Hello,
I just tried using the ArrayExpress library for the first time to retrieve some RNA-Seq samples through the EBI ArrayExpress database.
When I attempt to call the ArrayExpress function, however, I run into the following error:
> library(ArrayExpress) > acc <- 'E-MTAB-3312' > ArrayExpress(acc) trying URL 'http://www.ebi.ac.uk/arrayexpress/files/E-MTAB-3312/E-MTAB-3312.sdrf.txt' Content type 'text/plain' length 20793 bytes (20 KB) ================================================== downloaded 20 KB trying URL 'http://www.ebi.ac.uk/arrayexpress/files/E-MTAB-3312/E-MTAB-3312.idf.txt' Content type 'text/plain' length 4837 bytes ================================================== downloaded 4837 bytes Unpacking data files Error in ae2bioc(mageFiles = expFiles, dataCols = dataCols, drop = drop) : ArrayExpress: Experiment has no raw files available. Consider using processed data instead by following procedure in the vignette NULL
A little digging revealed that the issue lies lies in the `getAE` function from the ArrayExpression package.

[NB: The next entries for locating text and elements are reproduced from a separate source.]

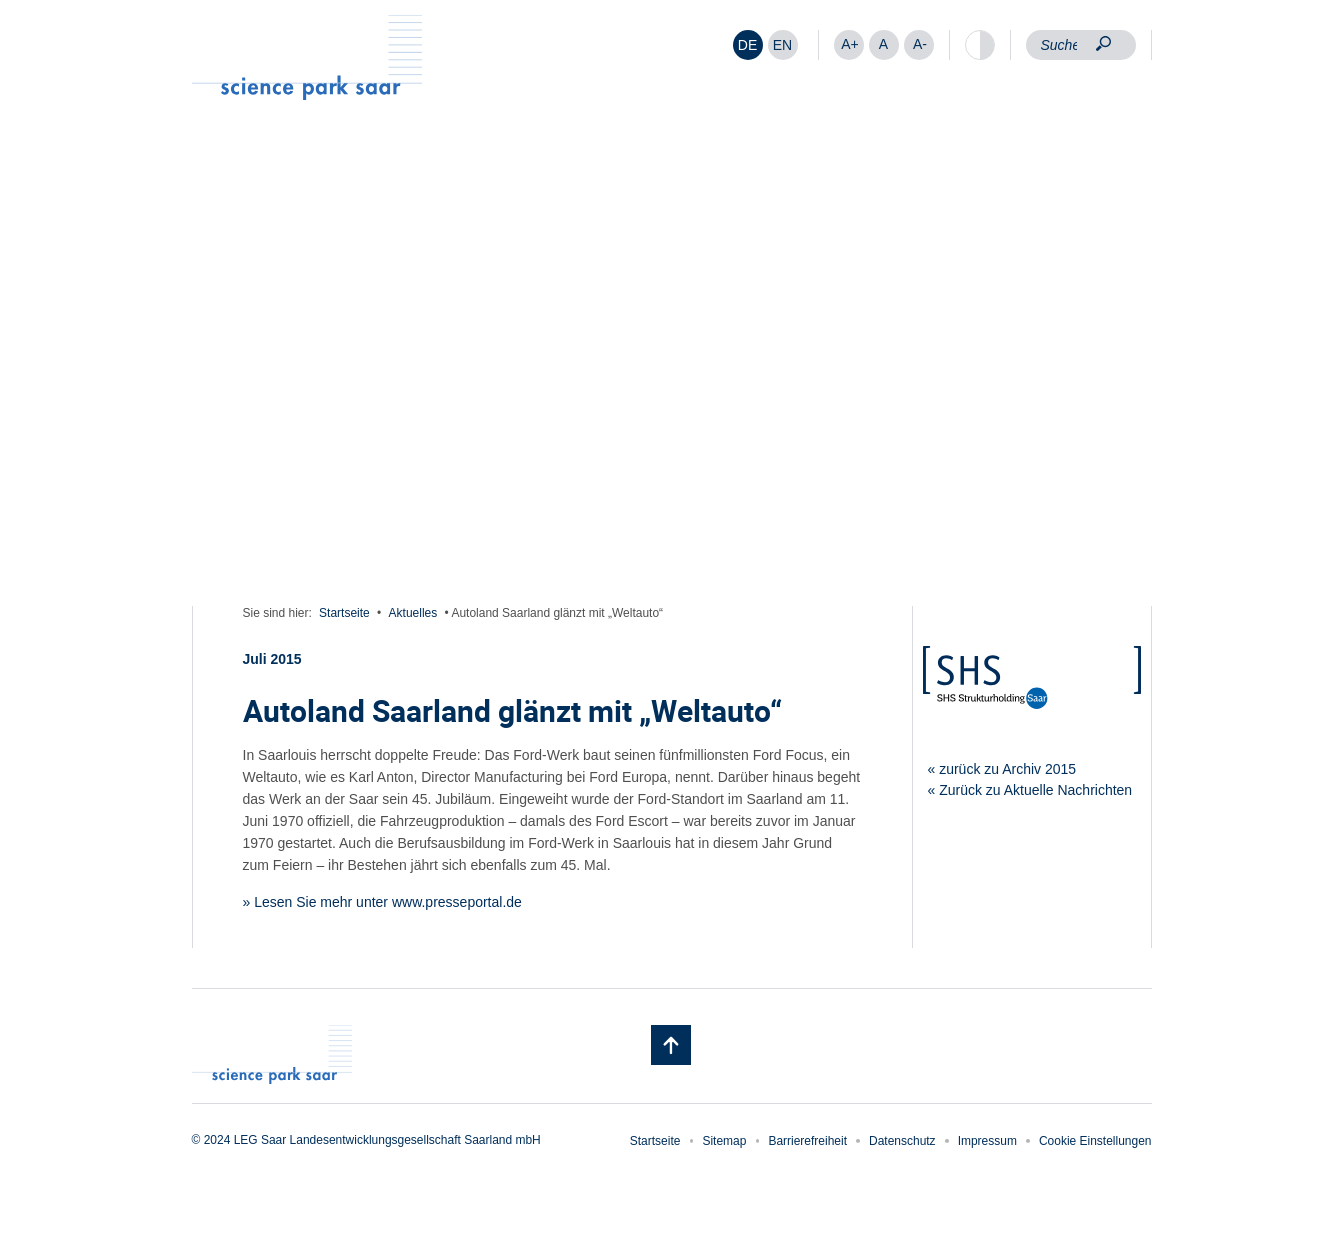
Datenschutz (902, 1141)
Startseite (344, 613)
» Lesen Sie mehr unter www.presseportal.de (382, 902)
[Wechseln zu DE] (748, 45)
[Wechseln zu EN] (783, 45)
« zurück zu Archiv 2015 (1002, 769)
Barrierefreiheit (807, 1141)
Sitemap (724, 1141)
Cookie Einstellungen (1095, 1141)
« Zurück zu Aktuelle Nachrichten (1030, 790)
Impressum (987, 1141)
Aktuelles (413, 613)
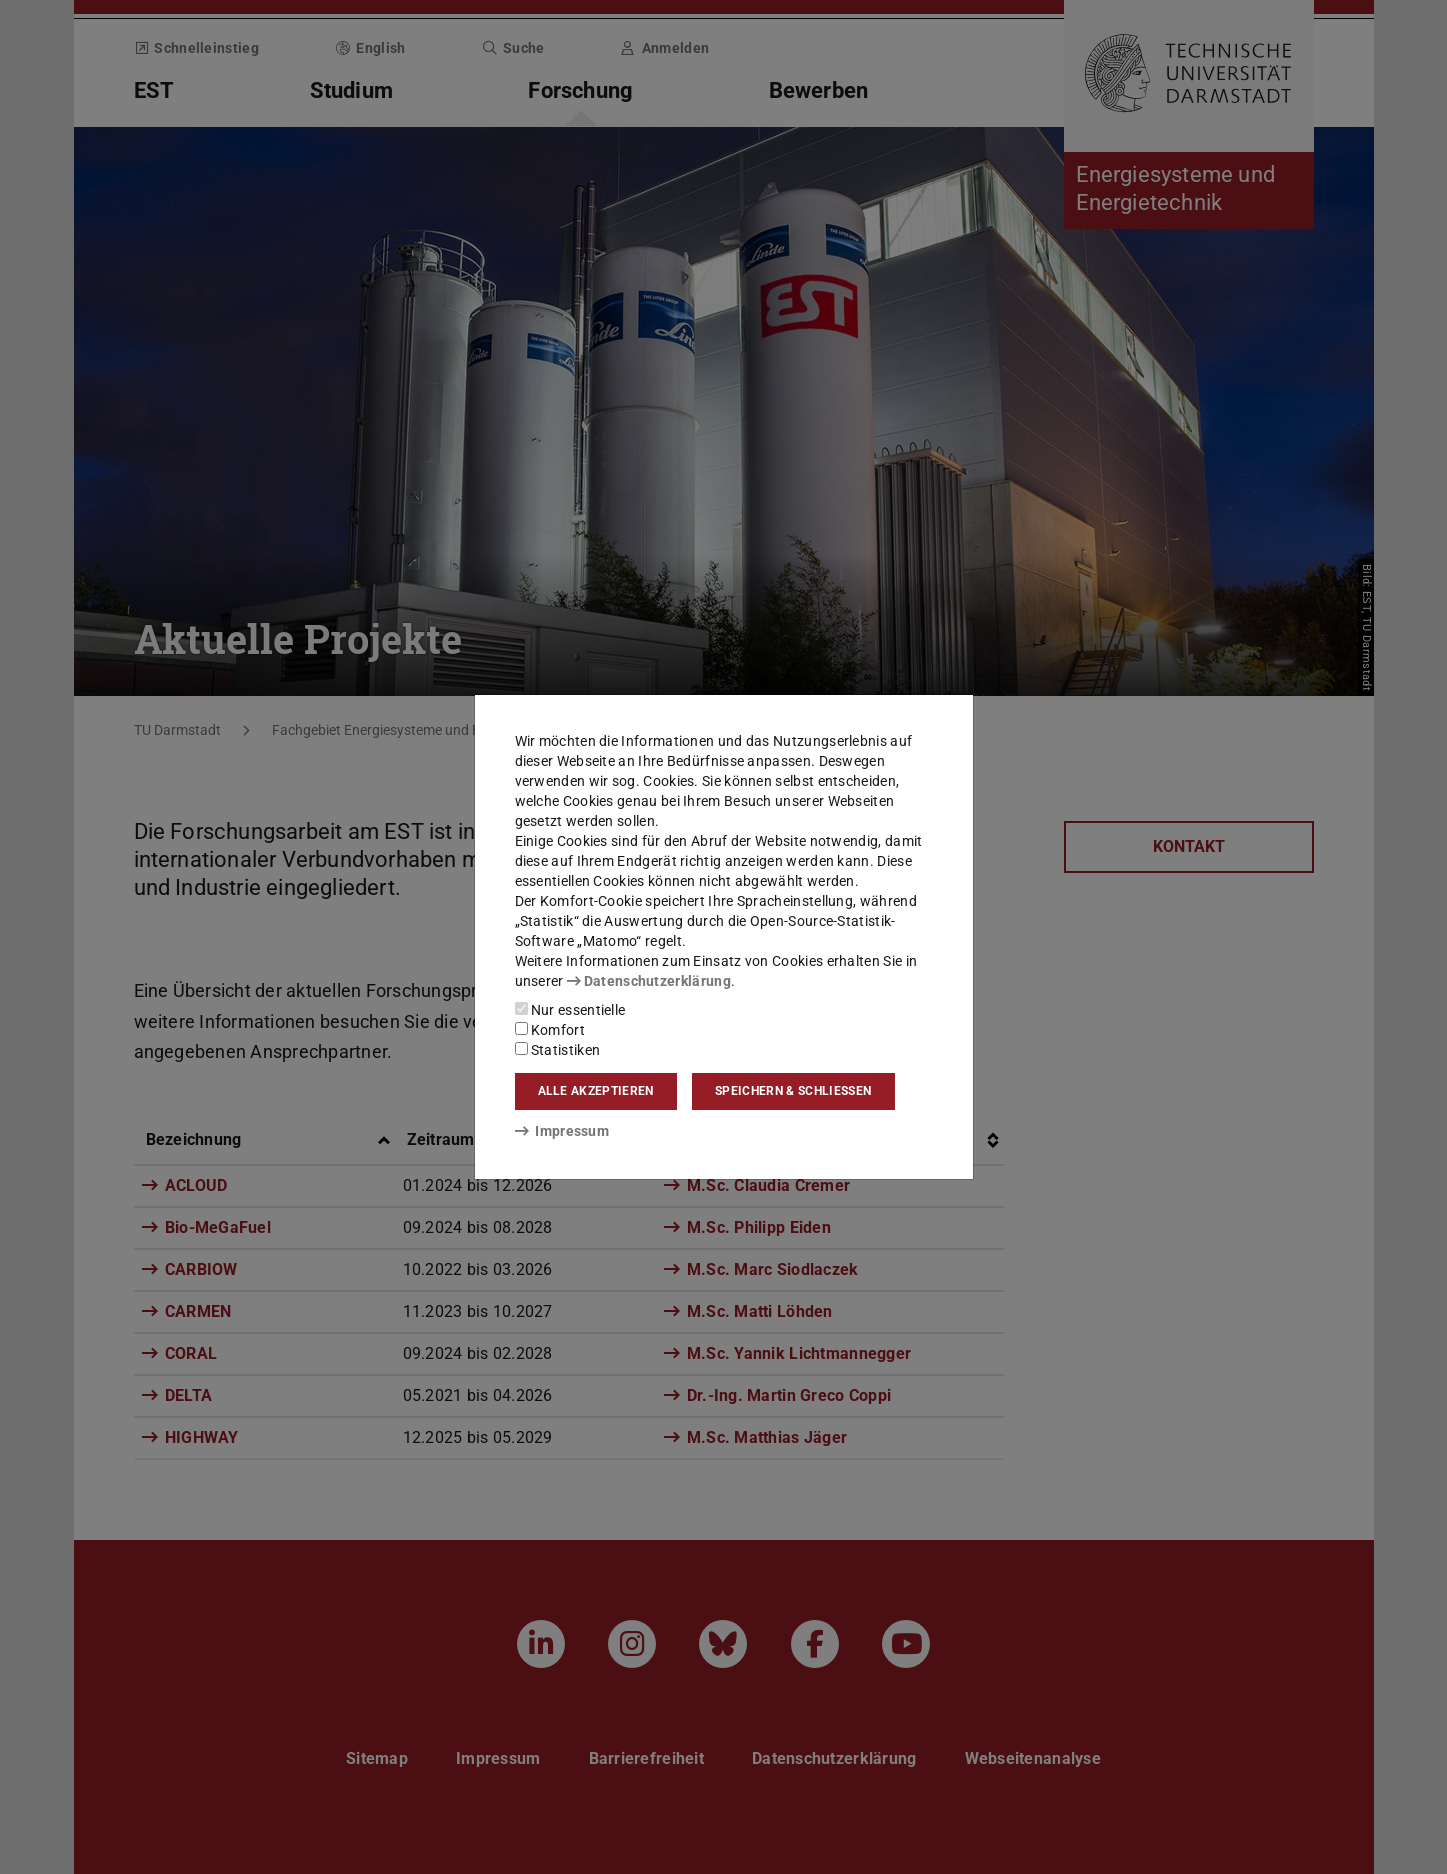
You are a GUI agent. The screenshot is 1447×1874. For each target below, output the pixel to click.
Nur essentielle (570, 1010)
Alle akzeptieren (596, 1091)
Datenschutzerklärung (649, 981)
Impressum (562, 1131)
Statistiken (558, 1050)
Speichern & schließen (793, 1091)
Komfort (550, 1030)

The function retrieves an XML file associated with the experiment (in this case, http://www.ebi.ac.uk/arrayexpress/xml/v2/files/E-MTAB-3312). When it doesn't find "file" elements with a "raw" child "kind", ArrayExpress assumes that there is no raw data available for the experiment.
Looking at the SDRF file associated with the same experiment, however, shows a "Comment[FASTQ_URI]" column with links to FTP-hosted fastq.gz files for the data.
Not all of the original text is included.